Temperature-Aware Fractional-Order PID Scheduling for PMSM Drives Using Data-Driven Thermal Forecasts

Temperature limits critically affect the safety, efficiency, and lifetime of permanent-magnet synchronous motor (PMSM) drives in electric vehicles. While most prior work focuses on predicting motor temperatures, this paper goes further by embedding learned forecasts directly into the control loop. We propose a temperature-aware fractional-order PID (FO-PID) speed controller whose gains are scheduled online by a multi-target thermal predictor trained on the public Paderborn PMSM dataset. Sequence models (LSTM and Transformer) forecast rotor magnet and stator temperatures at short horizons, and the predictions drive a lightweight scheduling map that adapts Kp,Ki,Kd,λ,μ and applies soft torque limits near thermal boundaries.
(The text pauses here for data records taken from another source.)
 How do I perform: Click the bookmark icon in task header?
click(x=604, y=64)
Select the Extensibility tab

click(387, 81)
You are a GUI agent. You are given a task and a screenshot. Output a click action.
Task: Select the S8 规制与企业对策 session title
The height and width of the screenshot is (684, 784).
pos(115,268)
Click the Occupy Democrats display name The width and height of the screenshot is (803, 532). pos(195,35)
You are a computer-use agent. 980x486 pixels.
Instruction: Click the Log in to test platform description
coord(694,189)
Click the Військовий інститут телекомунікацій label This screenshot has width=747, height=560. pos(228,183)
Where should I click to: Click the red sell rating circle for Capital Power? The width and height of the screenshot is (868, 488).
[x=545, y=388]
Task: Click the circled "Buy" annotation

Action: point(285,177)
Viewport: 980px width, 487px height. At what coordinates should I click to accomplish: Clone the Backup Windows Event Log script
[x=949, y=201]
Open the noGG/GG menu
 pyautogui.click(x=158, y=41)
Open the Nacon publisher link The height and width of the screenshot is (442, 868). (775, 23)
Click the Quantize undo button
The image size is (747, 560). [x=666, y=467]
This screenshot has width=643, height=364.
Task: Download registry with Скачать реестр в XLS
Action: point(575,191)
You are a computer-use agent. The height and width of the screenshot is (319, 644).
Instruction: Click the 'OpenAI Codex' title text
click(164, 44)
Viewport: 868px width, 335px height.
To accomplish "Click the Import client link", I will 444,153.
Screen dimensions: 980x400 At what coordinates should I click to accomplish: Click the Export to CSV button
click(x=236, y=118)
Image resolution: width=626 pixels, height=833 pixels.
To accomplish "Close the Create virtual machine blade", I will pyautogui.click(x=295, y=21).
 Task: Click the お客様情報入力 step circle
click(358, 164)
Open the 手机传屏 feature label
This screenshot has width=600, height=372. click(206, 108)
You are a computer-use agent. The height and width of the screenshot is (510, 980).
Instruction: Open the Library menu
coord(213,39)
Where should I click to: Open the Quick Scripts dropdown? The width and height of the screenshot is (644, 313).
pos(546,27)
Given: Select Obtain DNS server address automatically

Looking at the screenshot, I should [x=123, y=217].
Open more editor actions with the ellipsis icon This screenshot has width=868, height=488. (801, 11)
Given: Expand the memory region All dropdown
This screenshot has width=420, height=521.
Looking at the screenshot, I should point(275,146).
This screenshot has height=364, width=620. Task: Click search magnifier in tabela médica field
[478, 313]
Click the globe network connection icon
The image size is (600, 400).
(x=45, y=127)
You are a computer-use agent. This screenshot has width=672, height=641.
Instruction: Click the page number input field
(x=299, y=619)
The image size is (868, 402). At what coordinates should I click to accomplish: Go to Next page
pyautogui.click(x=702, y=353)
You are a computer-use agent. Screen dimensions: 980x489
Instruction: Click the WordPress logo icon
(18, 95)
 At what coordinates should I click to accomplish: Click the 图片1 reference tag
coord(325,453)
Step-response and drive-cycle evaluations demonstrate that, contrary to expectations, the scheduled FO-PID did not outperform classical PID. Both fixed FO-PID and FO-PID+Scheduler accumulated significantly higher tracking errors and led to unsafe winding temperature excursions, whereas PID achieved the lowest ITAE, IAE, and ISE, the fastest rise time, and maintained safe thermal margins. Scheduling reduced violations relative to fixed FO-PID but did not close the gap to PID performance. These findings provide two contributions: (i) a reproducible framework for integrating thermal forecasts into FO-PID scheduling, and (ii) a counter-intuitive result showing that classical PID may remain safer and more reliable than FO-PID under thermally constrained EV drive operation. This highlights that FO-PID’s benefits are not universal but depend strongly on tuning and operating conditions, and motivates future work on adaptive scheduling policies and hardware-in-the-loop validation.